● **Task**: Nothing but the lines from the one that holds "Task: Click the Logistics legend color swatch" through the end of the material should be repeated, each exactly as it stands, and pictures stay out.
The data Start Marker
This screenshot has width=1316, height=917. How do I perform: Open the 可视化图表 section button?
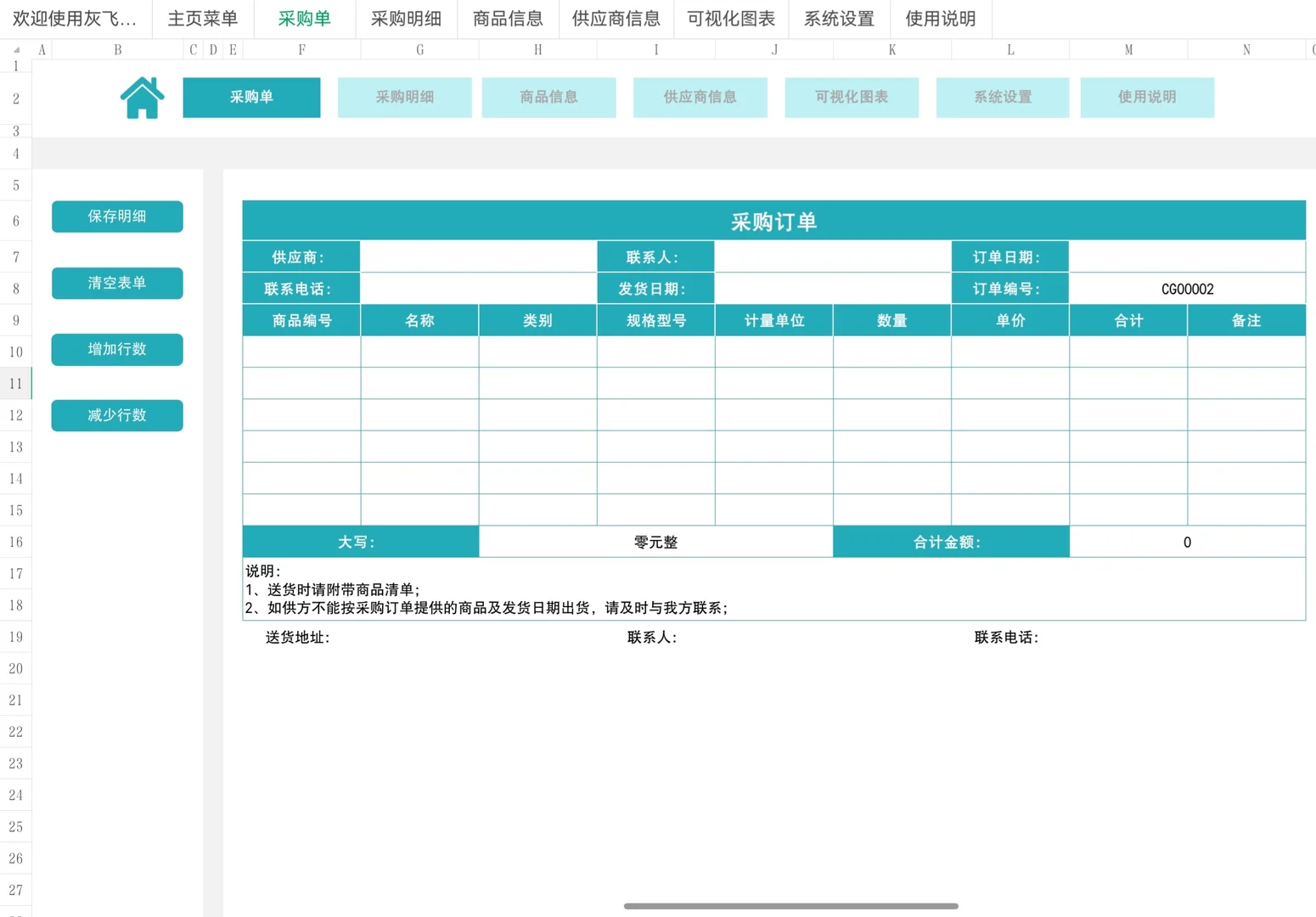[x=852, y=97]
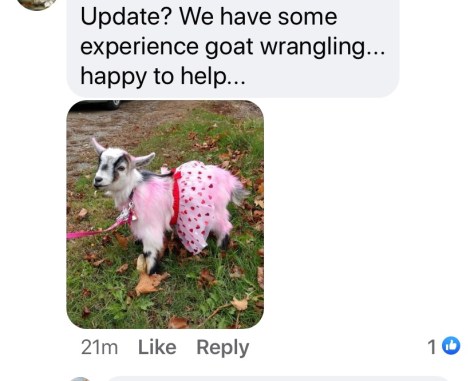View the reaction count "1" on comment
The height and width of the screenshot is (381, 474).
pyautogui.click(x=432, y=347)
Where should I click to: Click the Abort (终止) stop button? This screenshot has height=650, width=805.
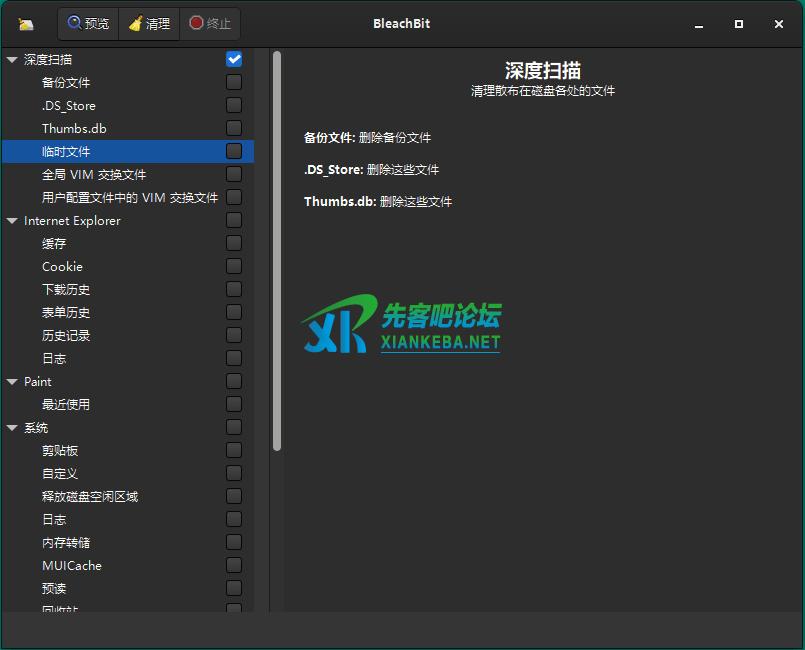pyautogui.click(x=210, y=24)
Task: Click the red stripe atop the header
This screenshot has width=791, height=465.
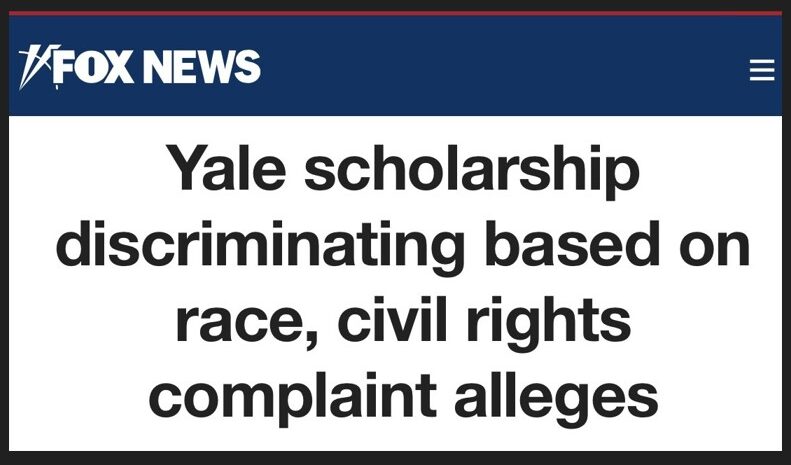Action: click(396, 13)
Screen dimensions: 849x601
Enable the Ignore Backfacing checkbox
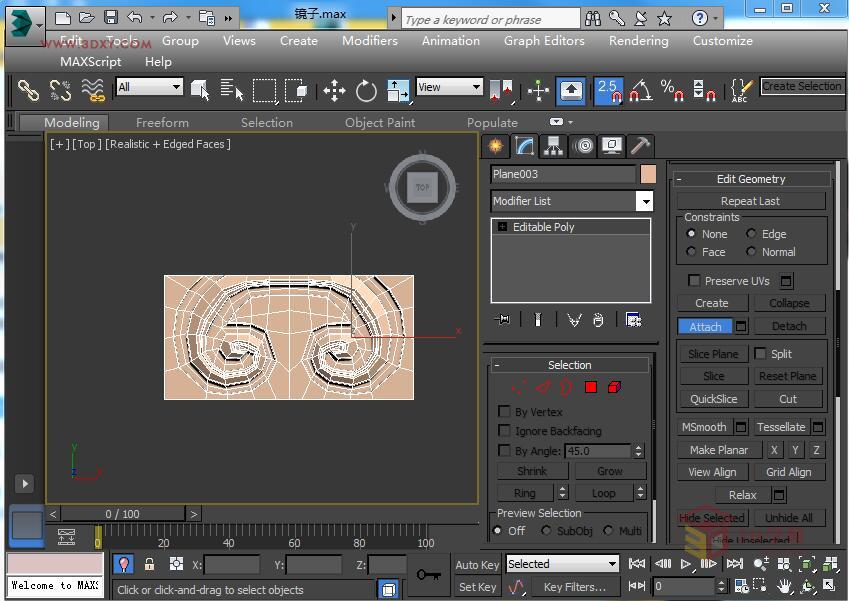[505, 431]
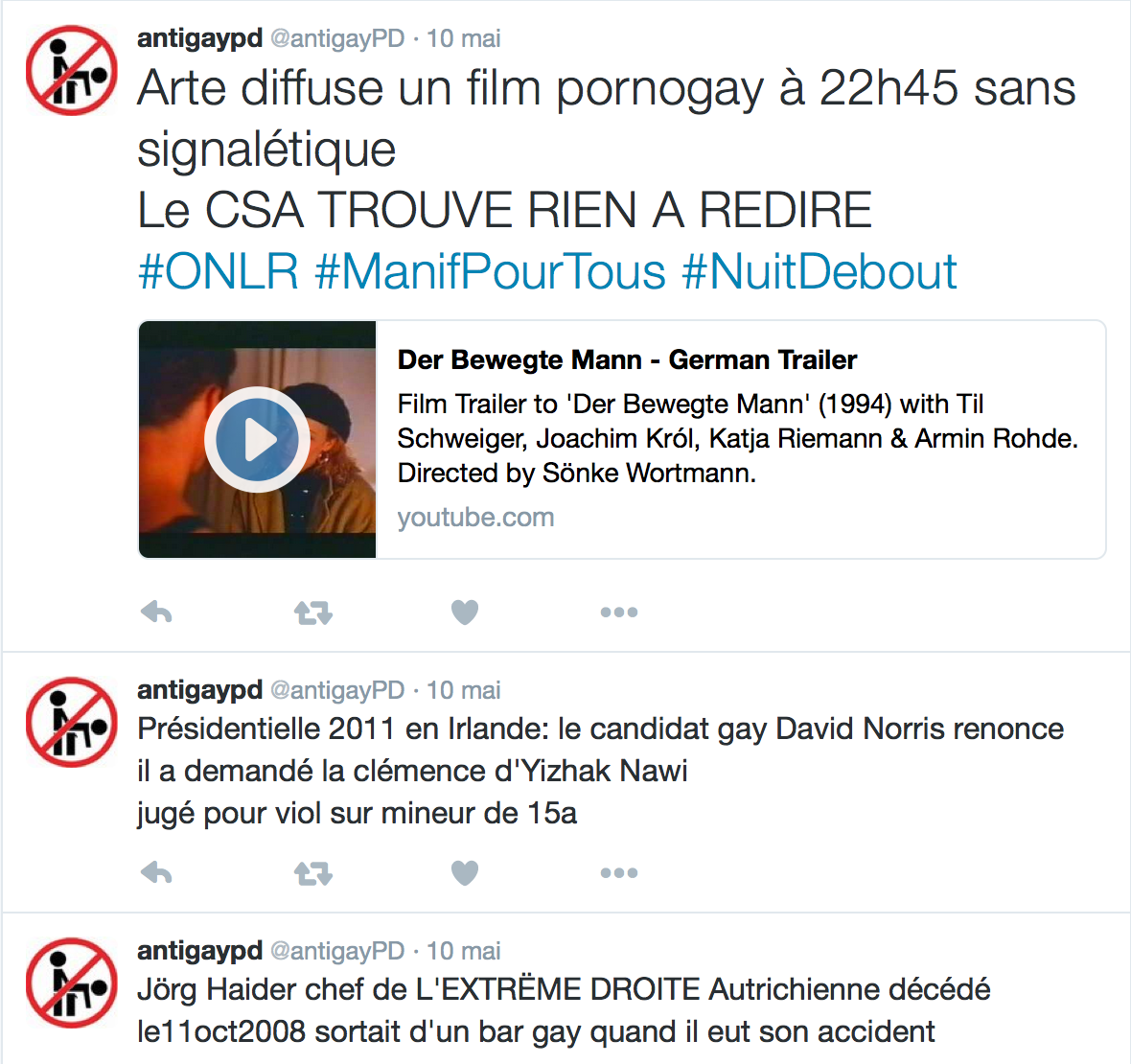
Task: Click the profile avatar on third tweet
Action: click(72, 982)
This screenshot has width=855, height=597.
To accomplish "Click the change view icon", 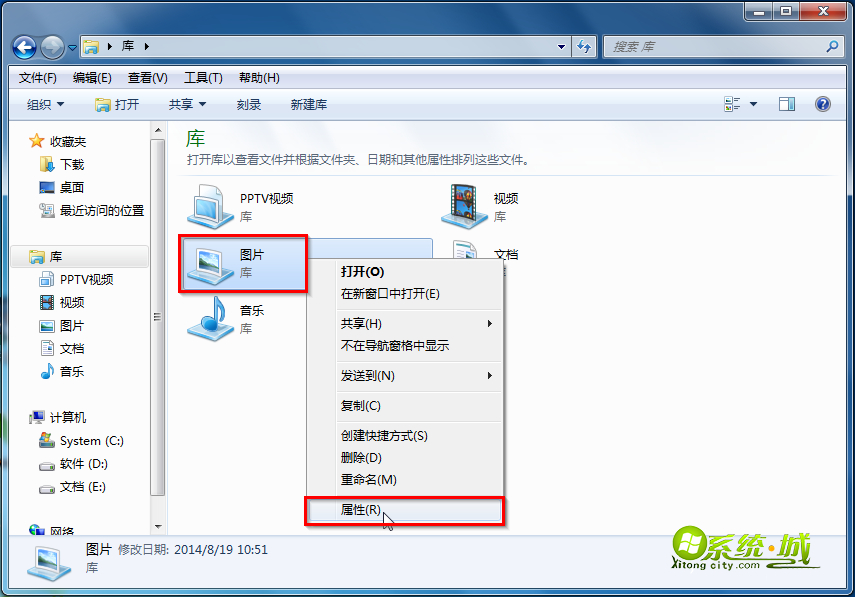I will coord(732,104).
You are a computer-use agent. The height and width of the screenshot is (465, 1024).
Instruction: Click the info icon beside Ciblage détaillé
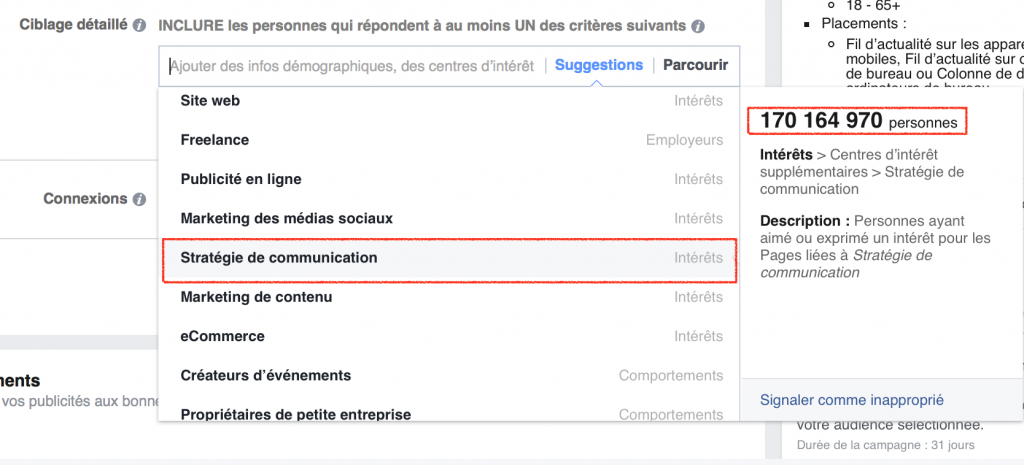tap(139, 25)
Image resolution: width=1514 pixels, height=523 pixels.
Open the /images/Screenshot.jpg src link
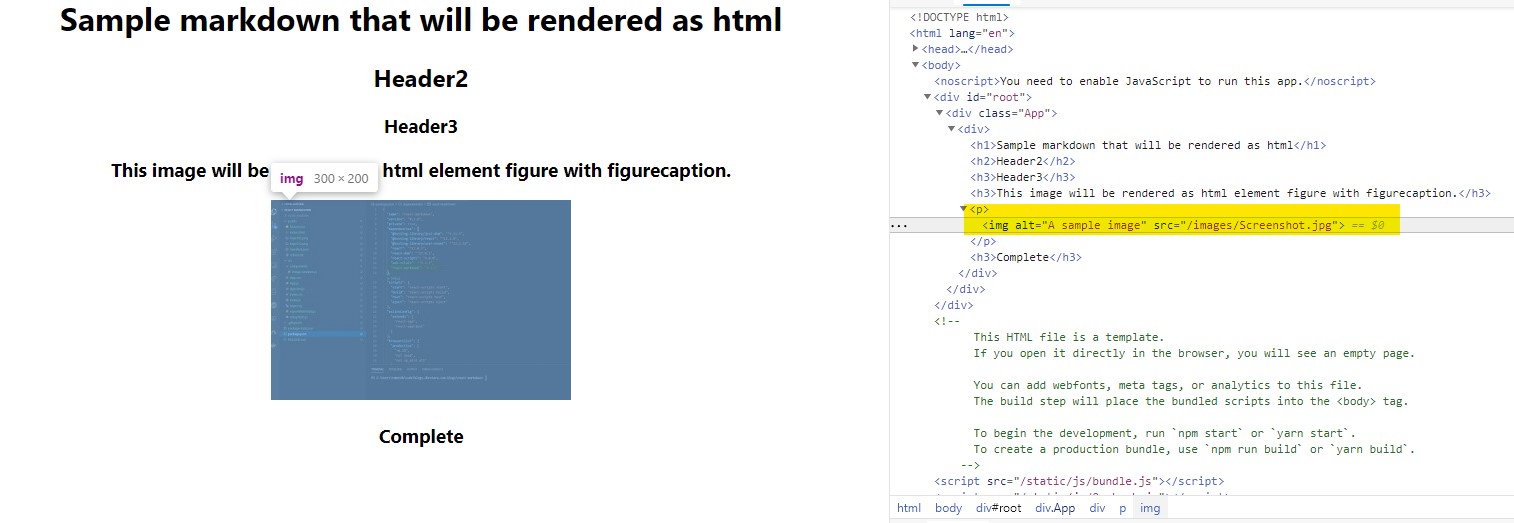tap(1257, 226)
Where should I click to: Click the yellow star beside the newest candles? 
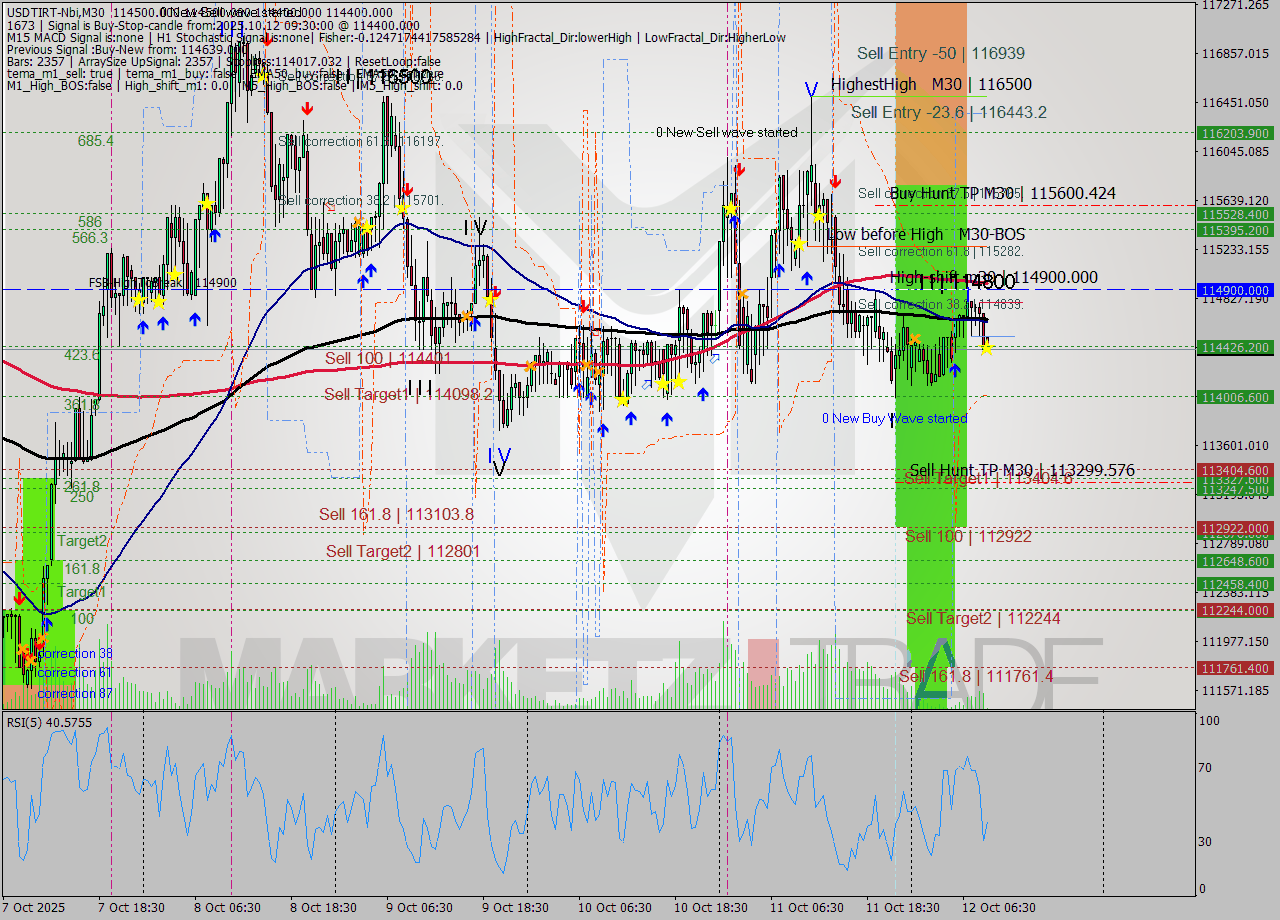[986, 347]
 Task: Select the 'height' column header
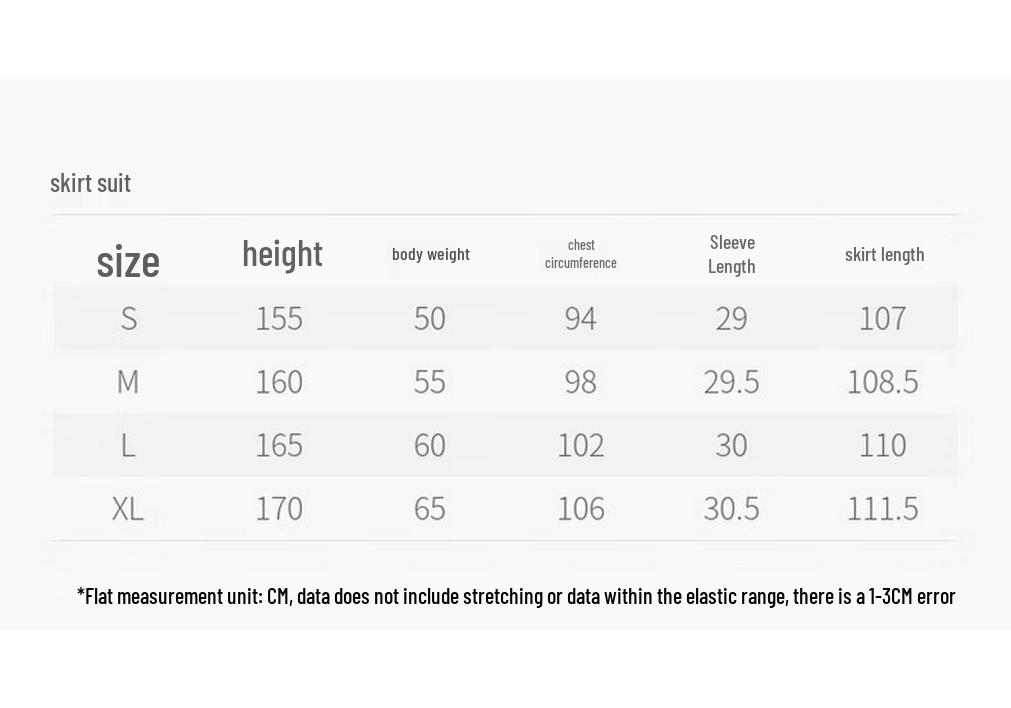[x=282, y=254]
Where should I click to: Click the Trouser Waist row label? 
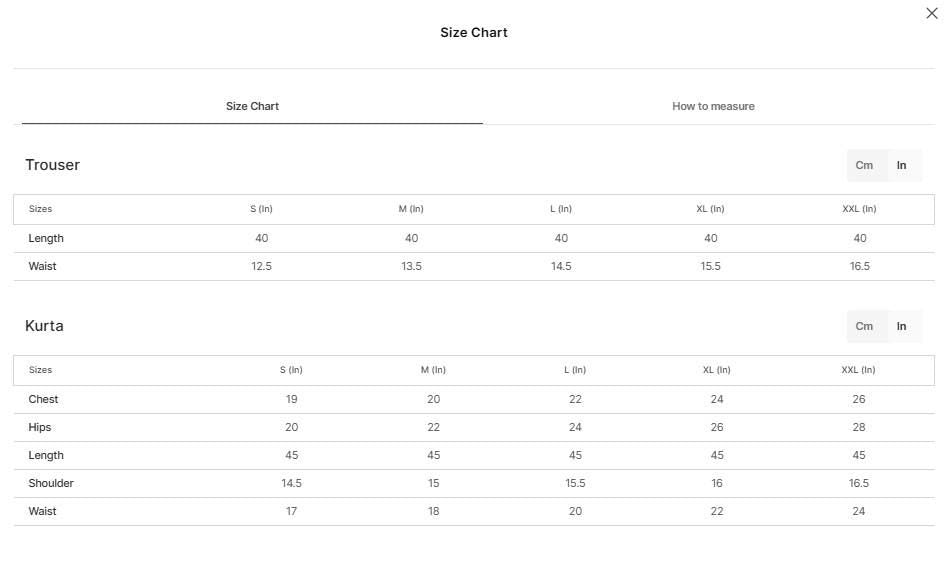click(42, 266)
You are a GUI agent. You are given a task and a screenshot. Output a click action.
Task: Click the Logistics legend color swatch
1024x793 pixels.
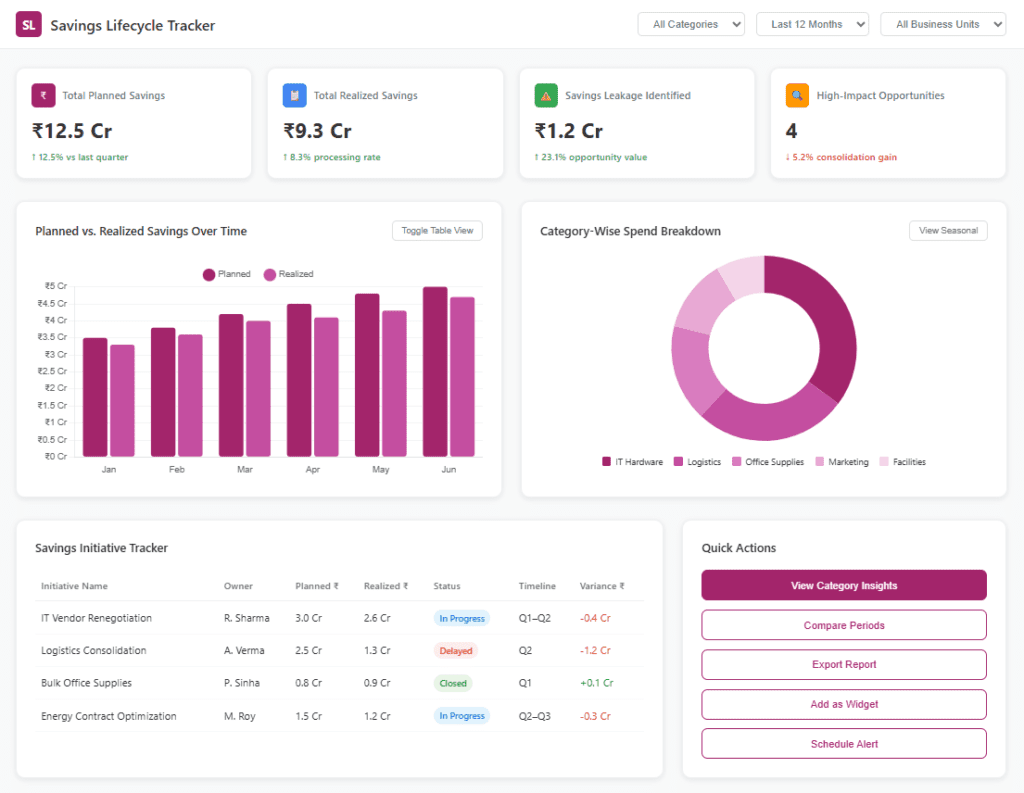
The data End Marker
● **Result for this exercise**:
Task: Click the Logistics legend color swatch
1024x793 pixels.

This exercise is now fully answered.